Dalam kehidupan ini, ada banyak godaan untuk mendapatkan keuntungan instan atau kenikmatan yang mungkin berasal dari hal-hal yang haram. Namun, seorang Muslim sejati dianjurkan untuk mengutamakan keimanan dan kehati-hatian. Rasulullah SAW bersabda, “Yang halal itu jelas dan yang haram itu jelas. Di antara keduanya ada hal-hal yang syubhat (meragukan), yang kebanyakan manusia tidak mengetahuinya. Maka barang siapa yang menjauhi hal-hal syubhat, sungguh ia telah menjaga agama dan kehormatannya.” (HR. Bukhari dan Muslim)

Syubhat adalah area abu-abu yang meragukan, yang mungkin tidak secara jelas haram tetapi meragukan dari segi kehalalannya. Dengan menghindari hal-hal syubhat dan yang haram, seseorang menumbuhkan sifat takwa (ketaatan kepada Allah) dalam dirinya, yang merupakan sifat yang sangat dicintai oleh Allah.

Kenapa kita harus menerapkan tentang halal haram dalam kehidupan kita? Secara keseluruhan, prinsip halal dan haram dalam Islam berfungsi untuk melindungi umat Muslim dari bahaya, baik fisik maupun spiritual.
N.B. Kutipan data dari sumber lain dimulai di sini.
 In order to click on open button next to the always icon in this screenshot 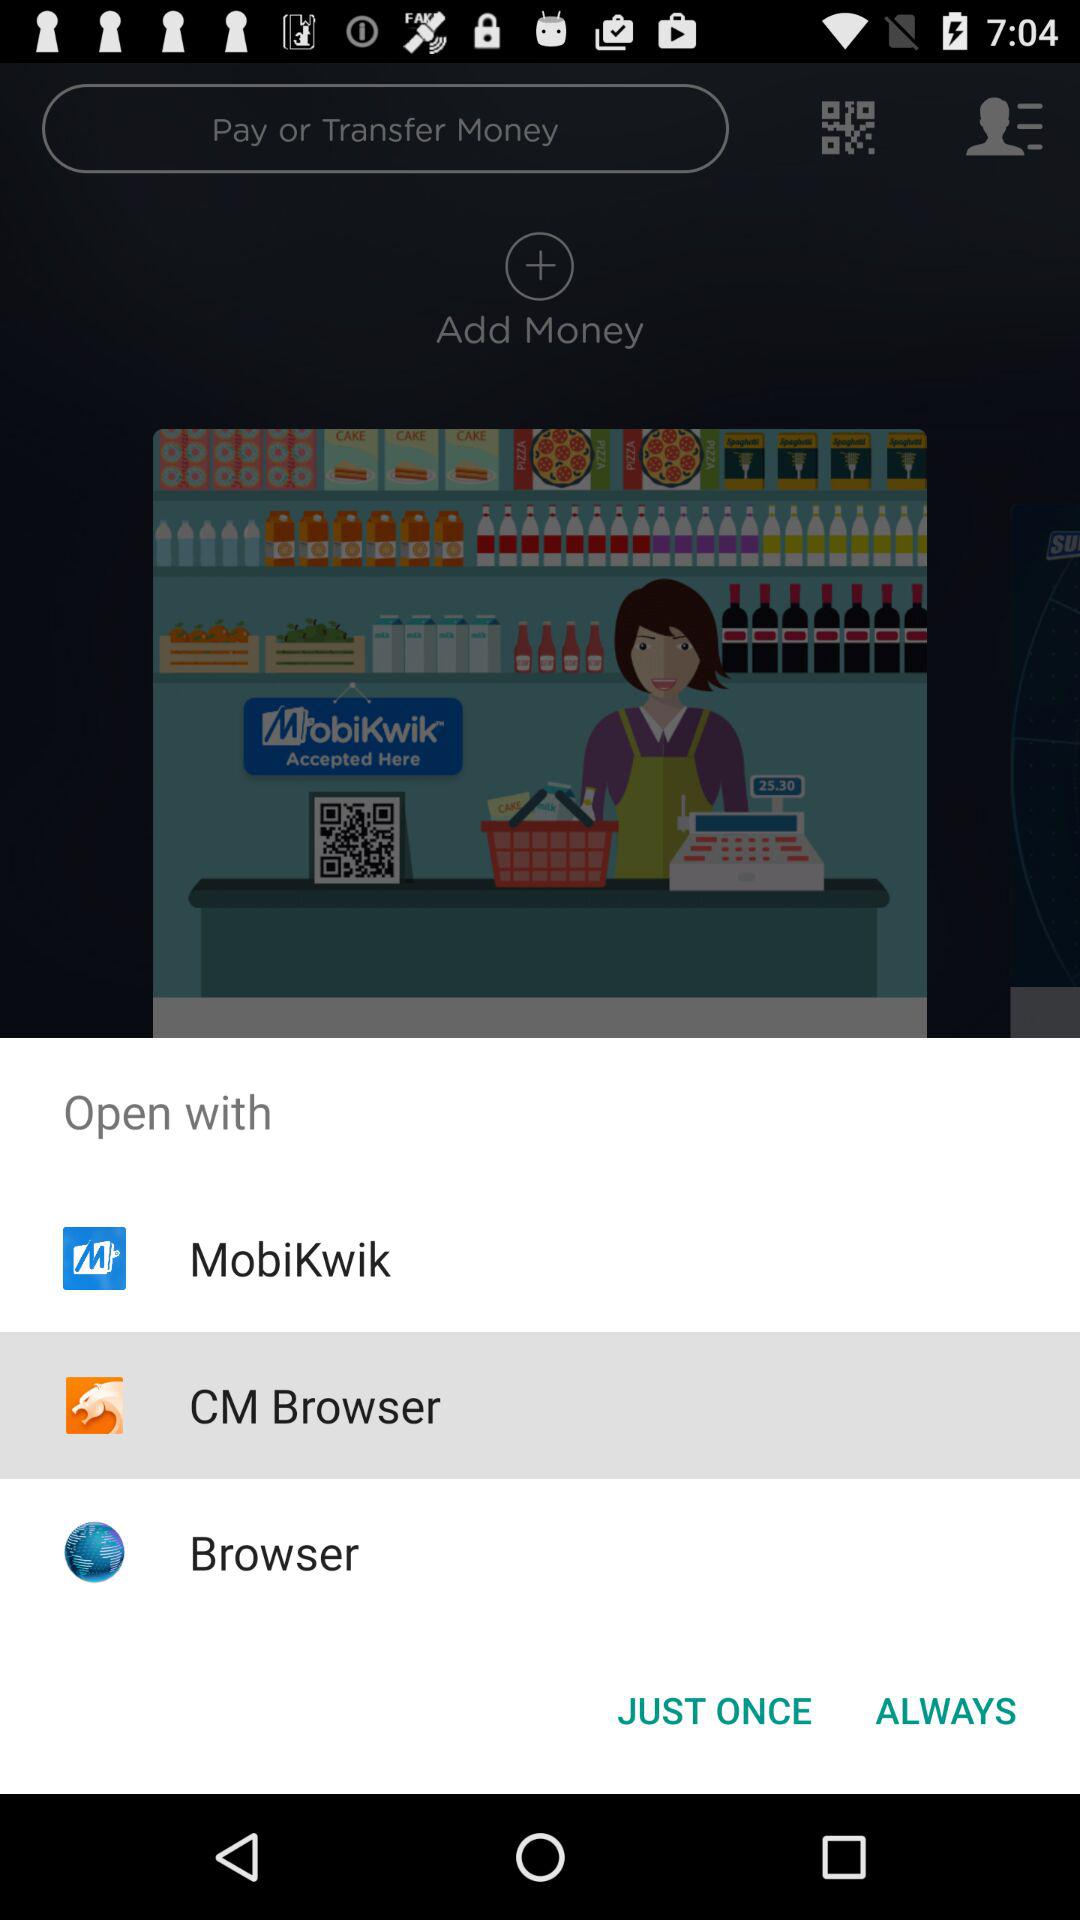, I will do `click(714, 1710)`.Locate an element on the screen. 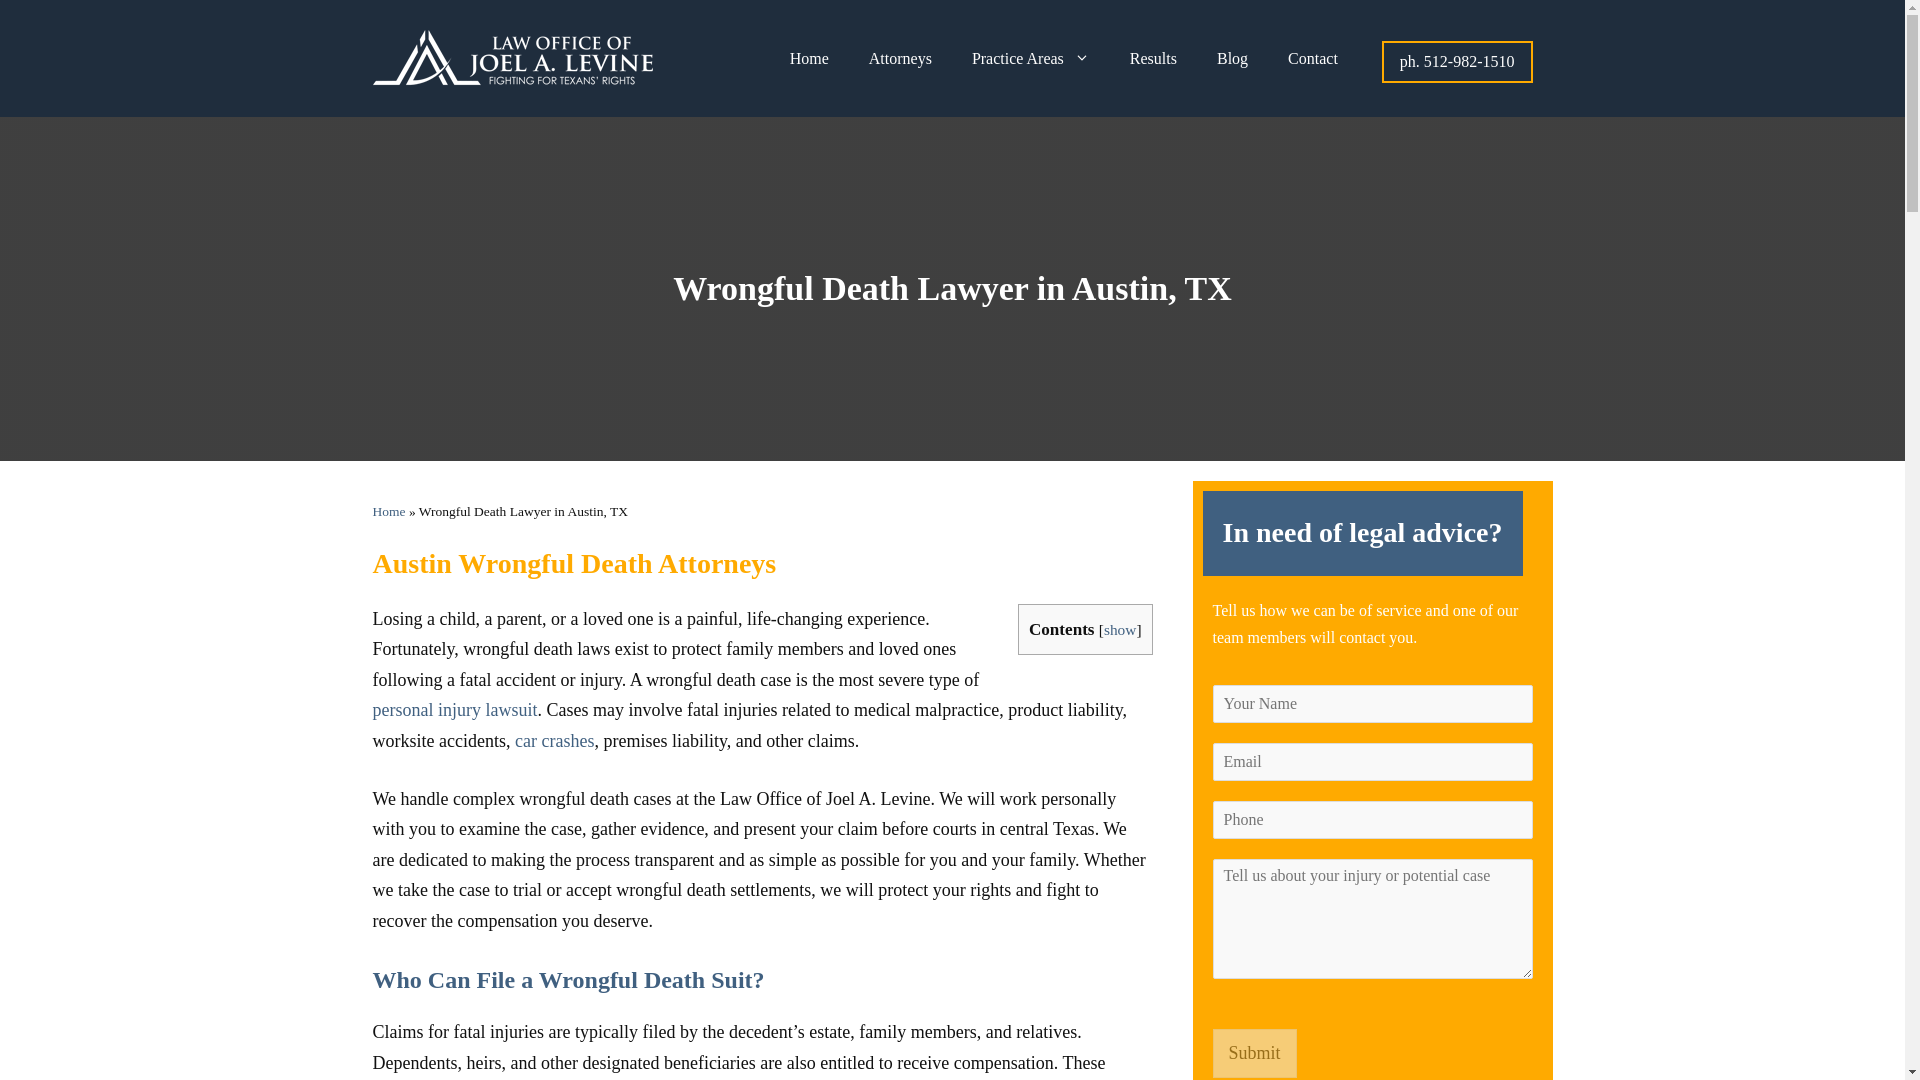 The image size is (1920, 1080). Contact is located at coordinates (1312, 59).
Dengan mematuhi aturan-aturan ini, umat Muslim dapat menjalani kehidupan yang lebih baik, aman, dan selaras dengan ajaran Islam.

Hewan yang halal dimakan dalam Islam harus memenuhi kriteria zatnya (jenis hewan yang dibolehkan, bukan babi/anjing/binatang buas) dan cara perolehannya yang benar. Hewan darat wajib disembelih saat masih hidup (tidak bangkai) dengan menyebut nama Allah, sedangkan hewan air (ikan/laut) otomatis halal. 

Penyembelih, dilakukan oleh orang Muslim, jelas prosedur, membaca basmalah, memutuskan saluran napas (tenggorokan), saluran makanan, dan dua urat leher, serta alatnya menggunakan benda tajam (baja, besi, batu) dan tidak tumpul, serta tidak menggunakan tulang atau kuku. 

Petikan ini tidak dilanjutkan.